Espadán Corks provided this beautiful example of the evolution of the cork. Our partnership with Espadán Corks is the perfect reflection of values; they produce high quality and ecologically sound products. This family-owned business takes great care in their production of corks, which are certified by the Forest Steward Council (FSC). The FSC certification ensures the end user that the product upholds the principles and criteria of proper forest management bringing the highest social and environmental benefits.

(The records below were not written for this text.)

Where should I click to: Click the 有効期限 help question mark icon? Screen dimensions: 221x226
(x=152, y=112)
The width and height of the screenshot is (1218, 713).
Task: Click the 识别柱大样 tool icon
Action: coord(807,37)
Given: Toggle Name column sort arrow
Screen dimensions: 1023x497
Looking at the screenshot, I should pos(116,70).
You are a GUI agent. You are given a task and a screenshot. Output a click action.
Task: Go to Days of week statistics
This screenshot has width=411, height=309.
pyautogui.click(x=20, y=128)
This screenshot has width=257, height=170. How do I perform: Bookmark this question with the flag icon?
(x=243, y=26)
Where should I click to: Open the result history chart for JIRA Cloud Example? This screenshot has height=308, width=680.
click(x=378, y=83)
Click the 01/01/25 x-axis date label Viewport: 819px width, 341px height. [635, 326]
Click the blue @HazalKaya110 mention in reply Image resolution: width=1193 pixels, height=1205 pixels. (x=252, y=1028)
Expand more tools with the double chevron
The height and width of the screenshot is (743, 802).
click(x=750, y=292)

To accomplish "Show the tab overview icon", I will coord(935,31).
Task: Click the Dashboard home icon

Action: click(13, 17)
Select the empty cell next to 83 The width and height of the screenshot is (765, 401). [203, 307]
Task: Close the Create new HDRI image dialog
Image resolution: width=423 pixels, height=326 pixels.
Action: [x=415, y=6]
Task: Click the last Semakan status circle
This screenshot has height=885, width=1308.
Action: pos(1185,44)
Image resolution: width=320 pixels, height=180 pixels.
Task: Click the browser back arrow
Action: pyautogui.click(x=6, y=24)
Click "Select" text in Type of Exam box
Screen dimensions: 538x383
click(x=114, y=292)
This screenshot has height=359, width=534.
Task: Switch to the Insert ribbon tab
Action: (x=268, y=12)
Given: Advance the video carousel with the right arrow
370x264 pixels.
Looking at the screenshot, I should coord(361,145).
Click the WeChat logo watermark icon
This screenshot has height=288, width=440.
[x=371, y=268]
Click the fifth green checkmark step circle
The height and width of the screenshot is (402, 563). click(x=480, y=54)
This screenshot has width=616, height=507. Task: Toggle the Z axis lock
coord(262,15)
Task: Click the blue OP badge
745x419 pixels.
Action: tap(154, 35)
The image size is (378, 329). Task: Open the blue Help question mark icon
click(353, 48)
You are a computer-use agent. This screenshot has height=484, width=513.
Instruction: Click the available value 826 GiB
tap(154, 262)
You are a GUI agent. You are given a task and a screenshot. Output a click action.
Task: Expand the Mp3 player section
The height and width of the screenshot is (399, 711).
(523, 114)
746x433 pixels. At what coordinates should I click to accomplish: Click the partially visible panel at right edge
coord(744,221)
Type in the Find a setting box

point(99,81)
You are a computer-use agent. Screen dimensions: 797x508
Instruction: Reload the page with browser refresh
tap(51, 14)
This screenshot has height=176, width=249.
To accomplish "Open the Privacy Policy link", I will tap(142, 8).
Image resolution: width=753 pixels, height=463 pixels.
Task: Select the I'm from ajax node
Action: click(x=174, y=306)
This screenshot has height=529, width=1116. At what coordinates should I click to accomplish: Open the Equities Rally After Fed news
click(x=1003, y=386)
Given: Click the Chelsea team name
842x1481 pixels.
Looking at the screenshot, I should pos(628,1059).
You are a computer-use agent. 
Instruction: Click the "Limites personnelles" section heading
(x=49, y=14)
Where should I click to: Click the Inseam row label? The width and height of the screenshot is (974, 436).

The strip of cork pictured is a cutting used to make “stoppers” of cork. In this slice you can see annual growth rings in the wood, each ring represents a growth cycle of 1 year. You will notice three different types of structures: the back, formed by dark hardwood; the belly, with more of a creamy color; and the thick middle section, which is where the cork is obtained. In this middle section, there are darker, reddish channels uniting the belly to the back, which allows the cork to breathe. These channels are called lenticels and are responsible for the quality of the plug. The greater number of lenticels signifies a lower quality cork. As the cork grows against the tree more lenticels are required to oxygenate the tissue and the quality of the cork decreases. A tree with slow growth rate contributes to a higher quality cork. In the mountains of Sierra Espadan, it takes almost 40% more time to obtain the cork (approximately 14 years), compared to other faster-growing regions such as Portugal or Extremadura. And in order to begin the process of peeling a cork tree, the tree should be 30 cm diameter from chest height.
You will also notice in the sample shown, as the corks progress towards the center they change to more white in color. This is due to the preferred treatment on the cork. A cork with less treatment will appear more natural in look and feel. When I asked David about why he prefers corks with less treatment he responded, “for the same reason I prefer women with less makeup. It’s more natural”.